Exercise objective >> The answer should consist of each line below that contains the word "Сентябрь".

*** Opening Provided records ***

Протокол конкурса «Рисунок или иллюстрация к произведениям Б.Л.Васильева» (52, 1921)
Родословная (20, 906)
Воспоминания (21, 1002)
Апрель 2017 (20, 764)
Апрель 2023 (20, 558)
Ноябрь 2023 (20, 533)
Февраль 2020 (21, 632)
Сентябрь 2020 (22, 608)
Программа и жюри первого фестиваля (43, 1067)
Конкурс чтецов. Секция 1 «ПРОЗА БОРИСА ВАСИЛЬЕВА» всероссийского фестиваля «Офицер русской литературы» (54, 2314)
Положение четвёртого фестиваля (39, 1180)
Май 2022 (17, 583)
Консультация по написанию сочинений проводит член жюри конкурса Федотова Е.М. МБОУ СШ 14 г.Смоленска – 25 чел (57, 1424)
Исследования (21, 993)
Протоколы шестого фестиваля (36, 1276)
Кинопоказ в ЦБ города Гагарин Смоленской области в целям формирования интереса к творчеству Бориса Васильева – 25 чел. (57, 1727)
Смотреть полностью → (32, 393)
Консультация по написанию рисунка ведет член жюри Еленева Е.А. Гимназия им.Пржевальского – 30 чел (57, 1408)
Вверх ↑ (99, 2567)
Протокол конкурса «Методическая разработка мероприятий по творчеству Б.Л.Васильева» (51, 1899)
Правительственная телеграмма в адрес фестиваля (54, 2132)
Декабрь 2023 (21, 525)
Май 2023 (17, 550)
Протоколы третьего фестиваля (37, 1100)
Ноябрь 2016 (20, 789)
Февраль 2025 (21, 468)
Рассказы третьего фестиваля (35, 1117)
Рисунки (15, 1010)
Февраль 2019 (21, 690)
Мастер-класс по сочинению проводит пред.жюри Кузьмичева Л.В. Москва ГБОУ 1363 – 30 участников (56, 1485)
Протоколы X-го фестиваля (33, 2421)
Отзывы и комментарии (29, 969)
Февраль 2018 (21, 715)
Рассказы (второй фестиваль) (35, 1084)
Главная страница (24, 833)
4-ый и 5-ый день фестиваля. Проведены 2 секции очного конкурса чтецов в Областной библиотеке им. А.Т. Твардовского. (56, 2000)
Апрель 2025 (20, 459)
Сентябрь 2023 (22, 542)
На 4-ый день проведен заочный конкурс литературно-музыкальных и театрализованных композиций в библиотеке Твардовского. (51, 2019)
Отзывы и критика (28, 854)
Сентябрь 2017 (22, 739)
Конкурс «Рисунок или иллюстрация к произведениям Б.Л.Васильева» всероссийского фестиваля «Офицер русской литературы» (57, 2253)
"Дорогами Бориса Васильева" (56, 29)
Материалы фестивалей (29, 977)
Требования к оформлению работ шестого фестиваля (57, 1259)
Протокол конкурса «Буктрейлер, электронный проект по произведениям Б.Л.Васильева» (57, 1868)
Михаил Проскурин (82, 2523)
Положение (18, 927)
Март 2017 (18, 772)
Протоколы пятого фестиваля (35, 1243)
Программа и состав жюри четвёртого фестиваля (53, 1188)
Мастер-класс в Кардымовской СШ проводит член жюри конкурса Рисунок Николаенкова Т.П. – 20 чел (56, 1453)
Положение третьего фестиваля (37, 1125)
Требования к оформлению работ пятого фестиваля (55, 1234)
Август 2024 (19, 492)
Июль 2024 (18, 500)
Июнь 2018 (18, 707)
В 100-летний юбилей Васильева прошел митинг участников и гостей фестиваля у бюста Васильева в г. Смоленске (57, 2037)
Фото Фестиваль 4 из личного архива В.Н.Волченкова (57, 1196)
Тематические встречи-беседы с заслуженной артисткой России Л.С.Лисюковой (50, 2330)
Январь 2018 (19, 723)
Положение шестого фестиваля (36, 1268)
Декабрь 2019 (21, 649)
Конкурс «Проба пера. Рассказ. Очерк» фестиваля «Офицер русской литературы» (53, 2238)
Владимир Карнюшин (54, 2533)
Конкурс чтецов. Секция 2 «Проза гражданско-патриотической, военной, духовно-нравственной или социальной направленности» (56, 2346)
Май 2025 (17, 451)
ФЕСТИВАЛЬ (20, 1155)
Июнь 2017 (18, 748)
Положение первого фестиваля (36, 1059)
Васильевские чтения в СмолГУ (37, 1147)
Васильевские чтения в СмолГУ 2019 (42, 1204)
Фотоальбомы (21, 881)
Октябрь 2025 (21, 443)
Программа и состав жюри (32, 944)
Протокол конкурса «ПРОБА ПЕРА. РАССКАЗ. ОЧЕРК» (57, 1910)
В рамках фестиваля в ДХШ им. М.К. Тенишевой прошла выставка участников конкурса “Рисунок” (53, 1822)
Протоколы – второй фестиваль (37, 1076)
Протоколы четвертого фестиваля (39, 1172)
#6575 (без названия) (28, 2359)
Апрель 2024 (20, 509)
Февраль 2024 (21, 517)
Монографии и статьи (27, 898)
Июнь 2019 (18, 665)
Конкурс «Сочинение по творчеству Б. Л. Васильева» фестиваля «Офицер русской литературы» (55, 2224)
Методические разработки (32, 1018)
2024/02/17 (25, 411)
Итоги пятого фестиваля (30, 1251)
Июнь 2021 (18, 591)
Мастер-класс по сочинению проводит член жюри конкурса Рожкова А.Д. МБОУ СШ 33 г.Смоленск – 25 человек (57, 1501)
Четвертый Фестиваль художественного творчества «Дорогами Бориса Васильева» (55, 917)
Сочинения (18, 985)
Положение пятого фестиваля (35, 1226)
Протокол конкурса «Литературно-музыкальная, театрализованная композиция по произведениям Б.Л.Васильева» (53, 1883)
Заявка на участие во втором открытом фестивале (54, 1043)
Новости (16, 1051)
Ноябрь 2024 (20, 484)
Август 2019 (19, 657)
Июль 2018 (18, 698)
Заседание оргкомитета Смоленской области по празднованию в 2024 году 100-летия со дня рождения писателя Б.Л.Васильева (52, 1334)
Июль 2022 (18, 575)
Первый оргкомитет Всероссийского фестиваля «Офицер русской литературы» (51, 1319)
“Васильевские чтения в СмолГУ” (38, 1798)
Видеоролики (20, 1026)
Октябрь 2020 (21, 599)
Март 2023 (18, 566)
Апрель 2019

*** Closing Provided records ***

Answer >>
Сентябрь 2020 (22, 608)
Сентябрь 2023 (22, 542)
Сентябрь 2017 (22, 739)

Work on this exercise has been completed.